I hope a future post directly explores the merit of MIRI’s work on the context AI alignment without use of analogy.
Below is an overview of my likes and dislikes in this post. I will go into more detail about them in the next section, “Evaluating Analogies.”
Things I liked:
It’s a solid introduction to AI-alignment, covering a broad range of topics including:
Why we shouldn’t expect aligned AGI by default
How modern conversation about AGI behavior is problematically underspecified
Why fundamental deconfusion research is necessary for solving AI-alignment
It directly explains the value/motivation of particular pieces of MIRI work via analogy—which is especially nice given that it’s hard for the layman to actually appreciate the mathematically complex stuff MIRI is doing
On the whole, the analogy is elegant
Things I disliked:
Analogizing AI alignment to rocket alignment created a framing that hid important aspects of AI alignment from view and (unintentionally) stacked the deck in favor of MIRI.

WHAT TO WORK ON:
• 1. Rewrite the stretch of the review from "Below is an" through "favor of MIRI.", putting "a general reader" in place of "the layman".
• 2. Answer these questions using facts from the review:
(a) What kind of research does the review call necessary for solving AI-alignment?
(b) What is AI alignment analogized to?
(c) What is the title of the section where the reviewer gives more detail?
• 3. Restate the review's paragraph beginning "It directly explains the value/motivation" in a shorter form, keeping its main facts.
Rely only on the review itself when answering.

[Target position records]
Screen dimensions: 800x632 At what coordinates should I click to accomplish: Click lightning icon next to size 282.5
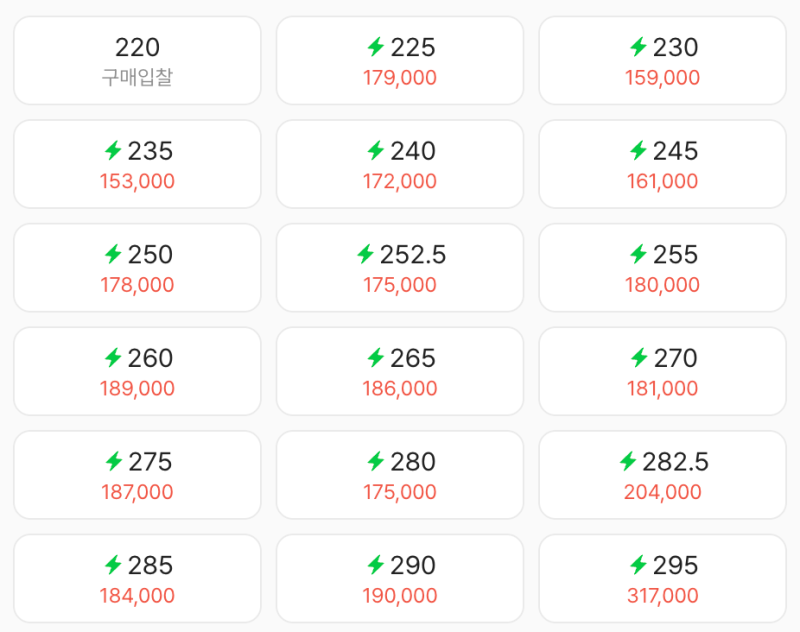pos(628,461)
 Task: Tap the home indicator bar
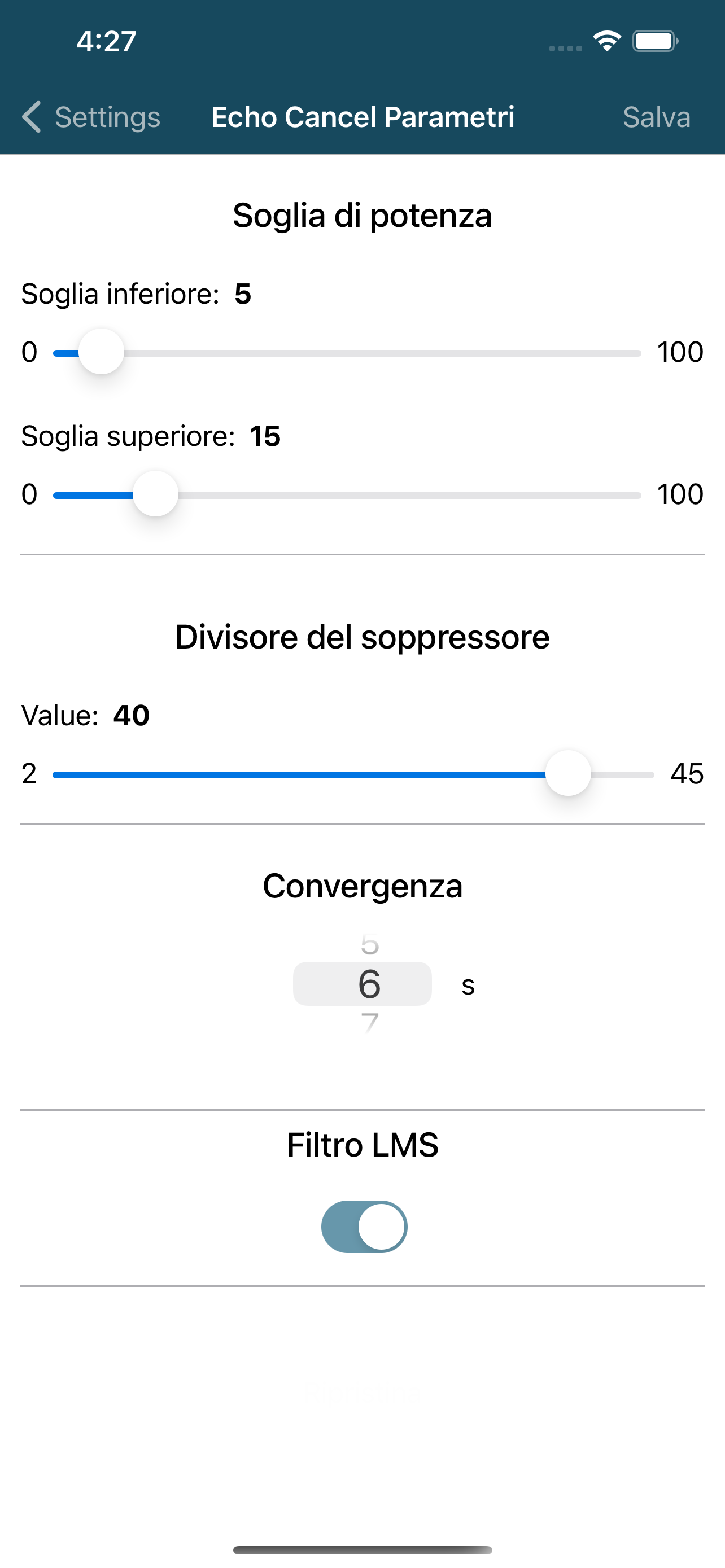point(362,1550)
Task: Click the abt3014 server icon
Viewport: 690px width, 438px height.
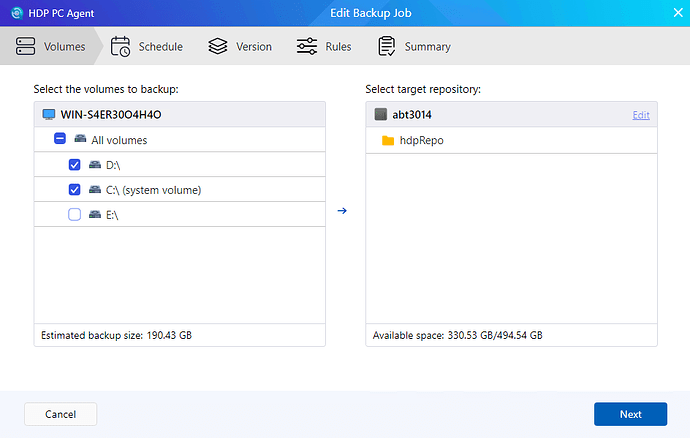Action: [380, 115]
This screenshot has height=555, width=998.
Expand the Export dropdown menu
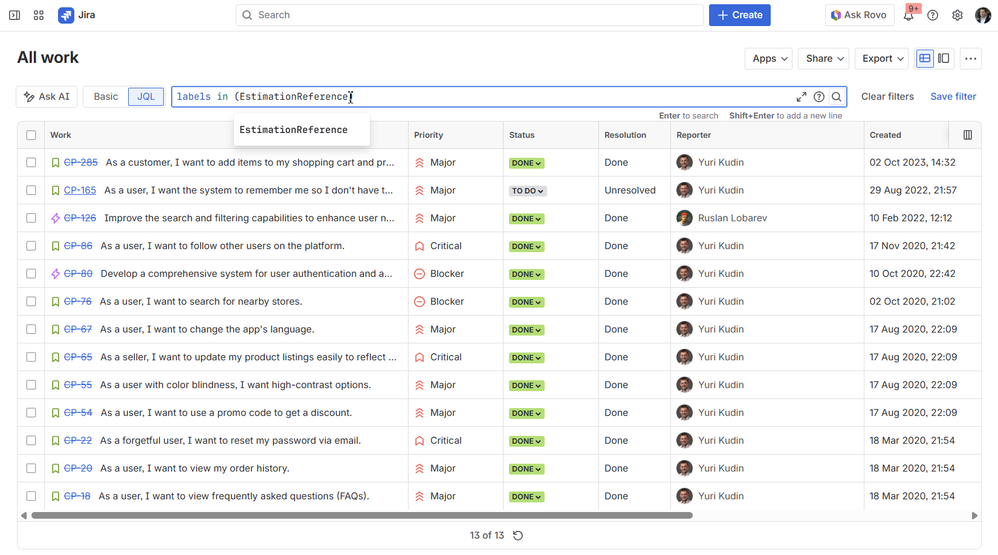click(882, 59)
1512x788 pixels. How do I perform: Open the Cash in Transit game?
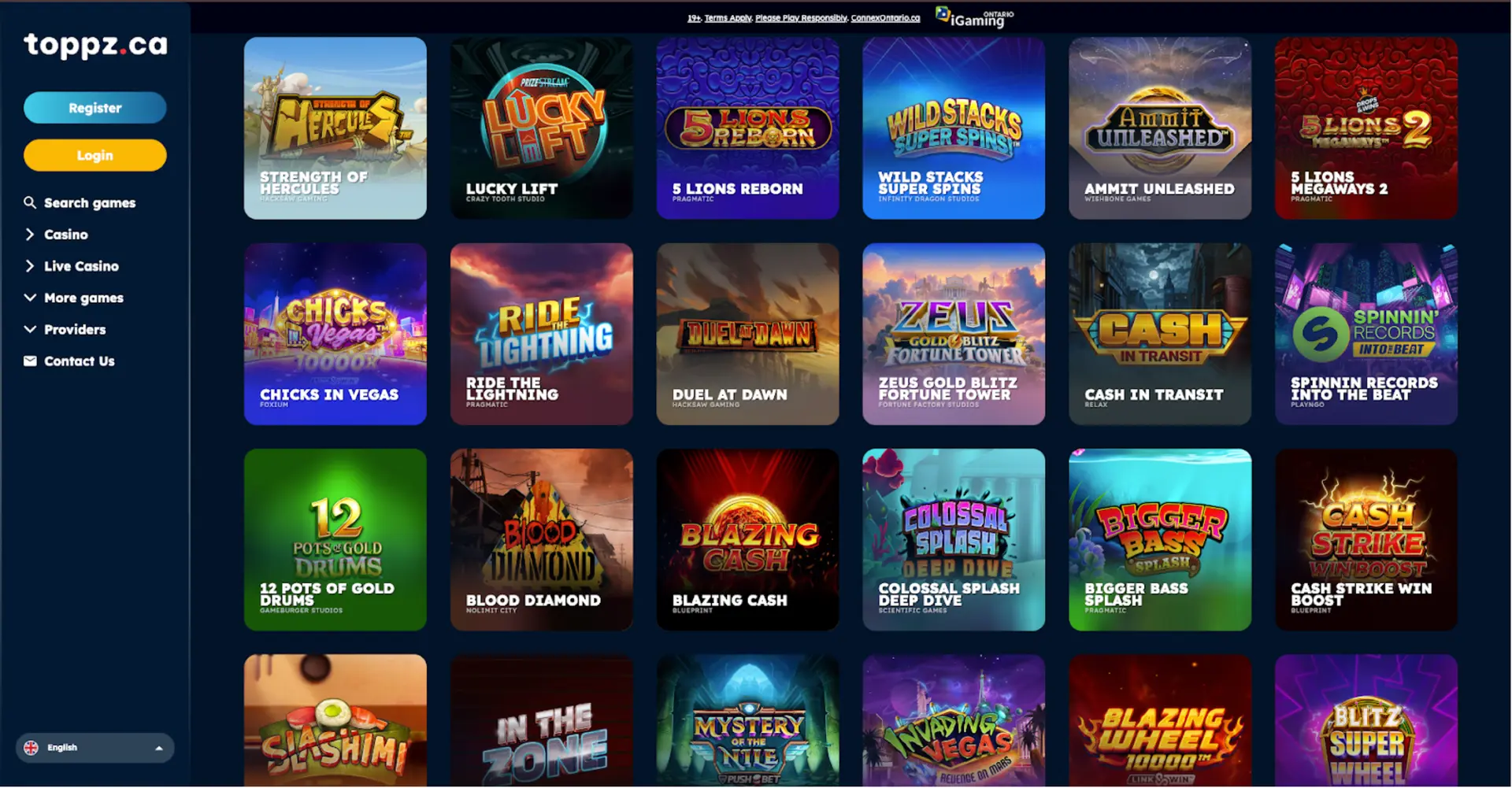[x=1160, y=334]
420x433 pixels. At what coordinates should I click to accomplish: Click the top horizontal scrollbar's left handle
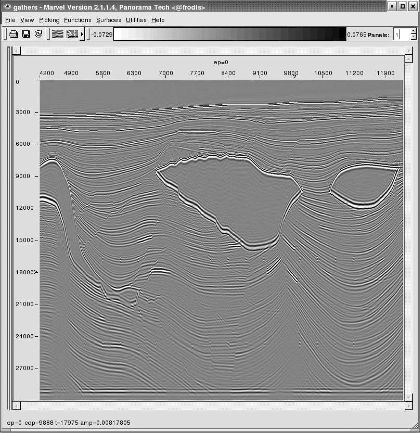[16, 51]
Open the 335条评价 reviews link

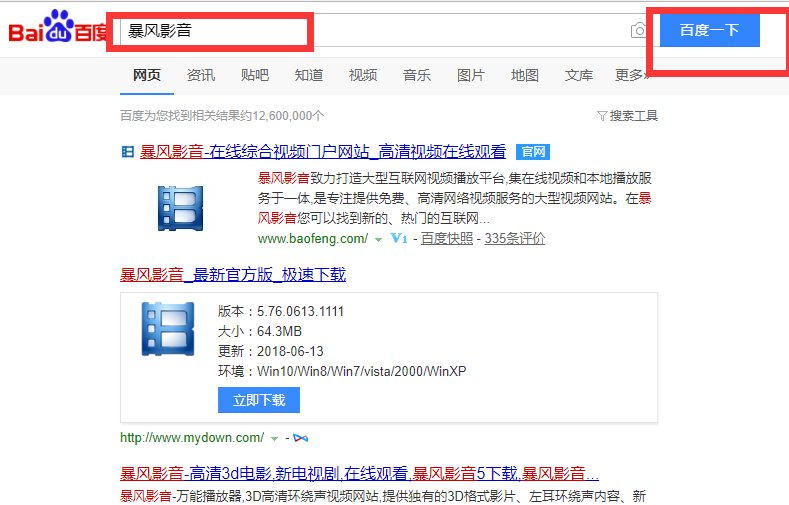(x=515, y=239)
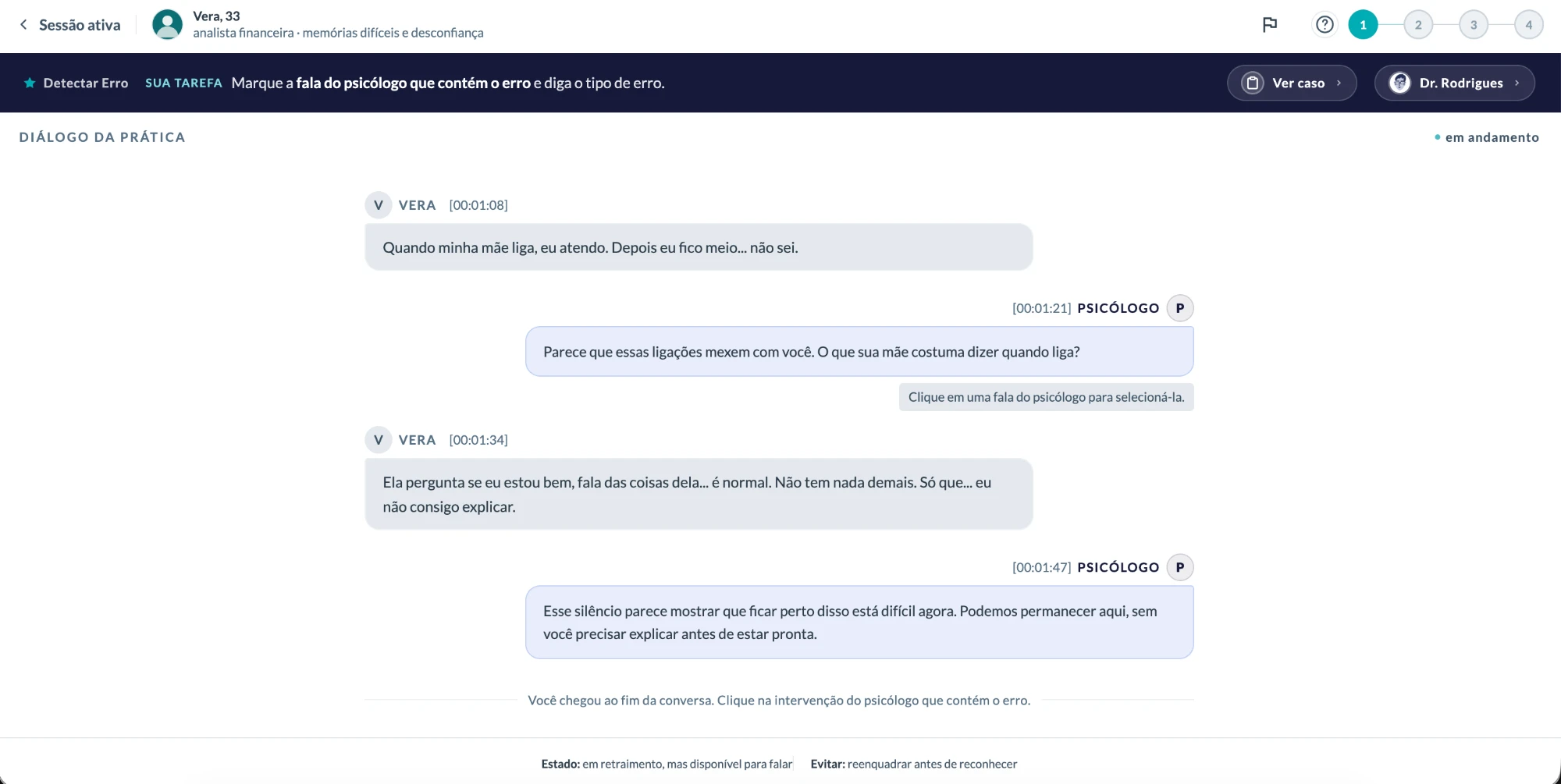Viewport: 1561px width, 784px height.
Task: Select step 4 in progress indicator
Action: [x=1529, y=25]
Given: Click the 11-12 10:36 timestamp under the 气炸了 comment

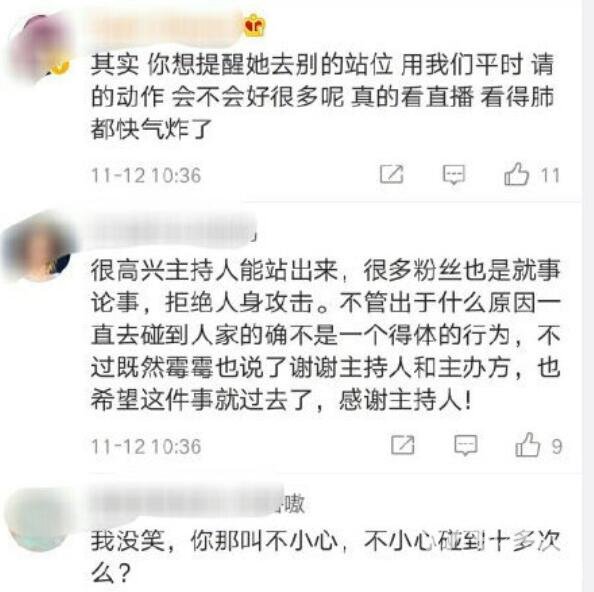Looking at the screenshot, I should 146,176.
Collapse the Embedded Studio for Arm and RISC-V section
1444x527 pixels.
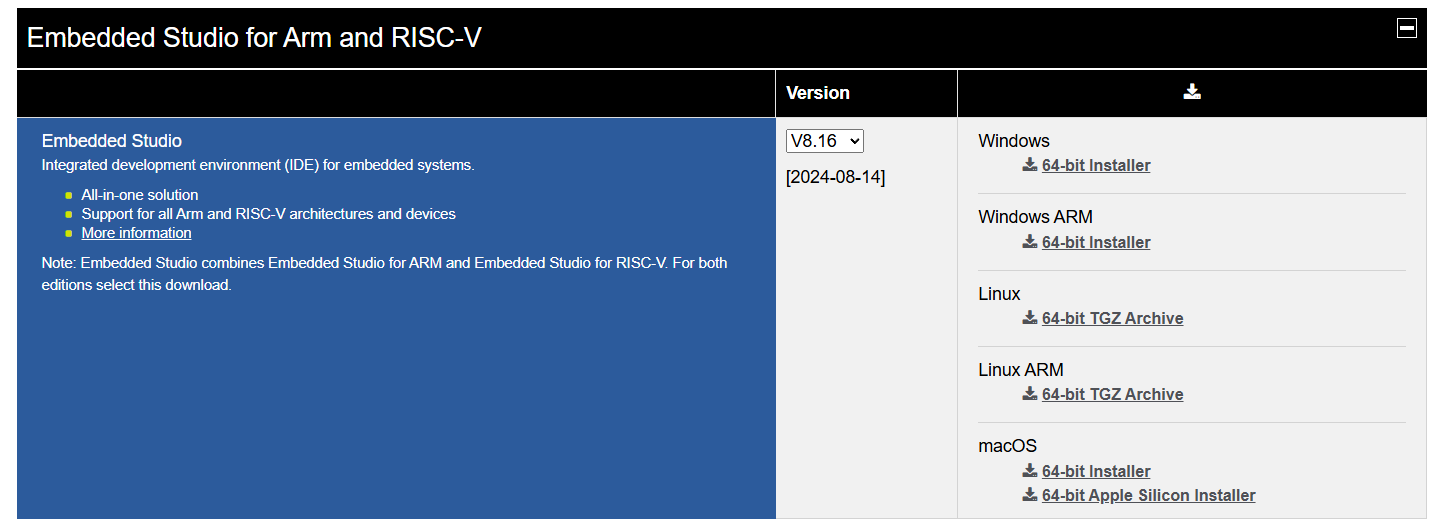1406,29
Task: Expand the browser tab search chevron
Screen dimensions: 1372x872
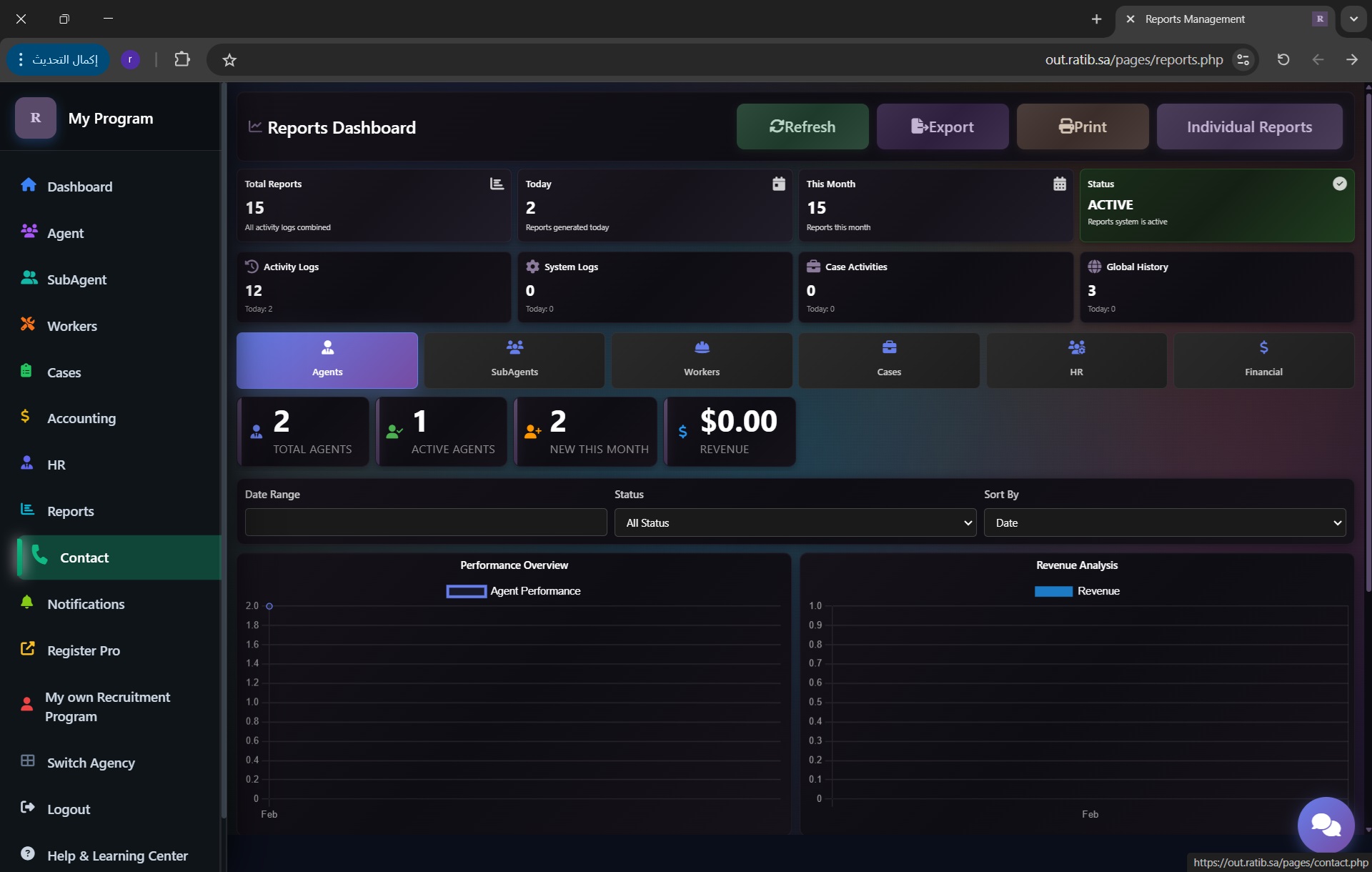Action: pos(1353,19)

ANSWERS GIVEN:
• 1.
Below is an overview of my likes and dislikes in this post. I will go into more detail about them in the next section, “Evaluating Analogies.”
Things I liked:
It’s a solid introduction to AI-alignment, covering a broad range of topics including:
Why we shouldn’t expect aligned AGI by default
How modern conversation about AGI behavior is problematically underspecified
Why fundamental deconfusion research is necessary for solving AI-alignment
It directly explains the value/motivation of particular pieces of MIRI work via analogy—which is especially nice given that it’s hard for a general reader to actually appreciate the mathematically complex stuff MIRI is doing
On the whole, the analogy is elegant
Things I disliked:
Analogizing AI alignment to rocket alignment created a framing that hid important aspects of AI alignment from view and (unintentionally) stacked the deck in favor of MIRI.

• 2.
(a) Fundamental deconfusion research.
(b) Rocket alignment.
(c) "Evaluating Analogies."

• 3. It uses analogy to explain why particular pieces of MIRI work matter. This is especially helpful because laypeople find MIRI's mathematically complex work hard to appreciate.